One of the common approaches to weight gain or weight loss is the caloric formula, which is the belief that simply subtracting calories burned from calories eaten gives you your net gain or loss. This formula, while an important tool, is woefully oversimplified, and when used alone it can really lead to poor results, whatever your goals might be.
"Calories Eaten - Calories Burned = Gain or Loss"
Before really digging into whether the formula is accurate, I feel it’s important to first point out that it is misleading. Many people believe that calories=weight, which they don’t. Calories are a measurement of energy, i.e. a particular nutrient contains a certain amount of energy per gram. And, different nutrients have different energy capacities. When folks wrongfully interpret calories as a measurement of weight, they tend to avoid all calories indiscriminately, rather than understand that calories are not created equally. 500 calories of broccoli have a different impact on your body than 500 calories worth of French fries. In the same vein, certain types of calories affect certain people differently. If I eat 500 calories of rice, and someone else eats the same 500 calories of rice, our bodies respond differently to those calories. In short, calories are not equal, and are not a measurement of weight.
Now let’s take a look at the “calories eaten” side of this equation. As mentioned above, calories are not created equally, and neither are people’s responses to similar calories. Beyond what’s noted above, eating fewer calories doesn’t always lead to weight loss. The body is going to look for an equilibrium, meaning it is going to adjust to what it’s given. For many, decreasing caloric intake might lead to one, or both, of two options:
1 - The body begins storing more food as fat in a desperate attempt to hold onto as much energy as possible. Since it’s getting fewer calories, it’s going to try to store energy.
2 - The body begins to feel sluggish as it tries to restrict energy output. Since the body is getting less energy, it’s going to try to expend less energy. For those looking to lose weight, this problem now compounds on itself, since less energy to use means less effective workouts or activities, and less tolerance of activity before release excess cortisol (more on that below).
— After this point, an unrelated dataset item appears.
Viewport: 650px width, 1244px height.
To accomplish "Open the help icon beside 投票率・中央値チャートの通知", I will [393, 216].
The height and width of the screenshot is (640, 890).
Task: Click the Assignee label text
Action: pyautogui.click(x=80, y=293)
Simply looking at calories eaten as a complete portion of the caloric equation is a severely shortsighted and ineffective approach. Calories are not the same, don’t affect people the same, and the body doesn’t respond to a decrease in calories as a stimulus to simply drop weight.
On the flip side, calories burned is also an incomplete picture. If I tell you that I burned 1,000 calories during my workout, you actually know very little about the ultimate outcome of that workout. Take, for instance, a marathon runner vs a powerlifter. They both might burn 1,000 calories during a training session, but the effect of that workout is very different. In one case, the burn was nearly entirely aerobic, depleting the muscle completely. In the other case, the work was completely anaerobic, meaning explosive strength/power based, tearing the muscle and setting it up to grow. The end result of that 1,000 calories worth of work is very different in each case. One might deplete both fat and muscle, while the other builds muscle and burns fat.
From another standpoint, the idea that more calories burned equals weight loss can lead many towards overtraining. If someone thinks the equation simply needs more calories burned, they can easily put themselves in a position where they over-train and release cortisol (a stress hormone), which causes increased blood pressure, fatigue, disrupted sleep, moodiness, and weight gain.
Ultimately, the caloric formula is a tool that can be used to illustrate some overarching principles, but it really is not a comprehensive picture. It is not enough to count calories if your goals are to gain muscle or lose weight. I could go on for a few more pages on this, but in an attempt to be succinct, I’ll just say that calories are not equal, on the eaten or burned side of the equation. Planning for nutrition and training regimens have to take into account the quality of the diet and the effect of the workout, beyond their total caloric value.